(Extracted records)
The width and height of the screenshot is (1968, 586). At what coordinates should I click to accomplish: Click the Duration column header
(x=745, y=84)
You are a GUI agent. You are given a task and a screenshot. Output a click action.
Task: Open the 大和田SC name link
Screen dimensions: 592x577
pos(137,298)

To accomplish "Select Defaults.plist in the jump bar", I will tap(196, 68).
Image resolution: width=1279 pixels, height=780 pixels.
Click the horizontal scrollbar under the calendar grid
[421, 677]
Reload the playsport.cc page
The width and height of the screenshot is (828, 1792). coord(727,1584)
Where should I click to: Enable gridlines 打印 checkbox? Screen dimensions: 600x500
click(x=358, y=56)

> _ABOUT THIS EXERCISE_
Nothing should be changed: write out all of the data as is.

> _TASK RESULT_
The width and height of the screenshot is (1968, 586). At what coordinates should I click to accomplish: Click the Duration column header
(x=745, y=84)
You are a GUI agent. You are given a task and a screenshot. Output a click action.
Task: Open the 大和田SC name link
Screen dimensions: 592x577
pos(137,298)

To accomplish "Select Defaults.plist in the jump bar", I will tap(196, 68).
Image resolution: width=1279 pixels, height=780 pixels.
Click the horizontal scrollbar under the calendar grid
[421, 677]
Reload the playsport.cc page
The width and height of the screenshot is (828, 1792). coord(727,1584)
Where should I click to: Enable gridlines 打印 checkbox? Screen dimensions: 600x500
click(x=358, y=56)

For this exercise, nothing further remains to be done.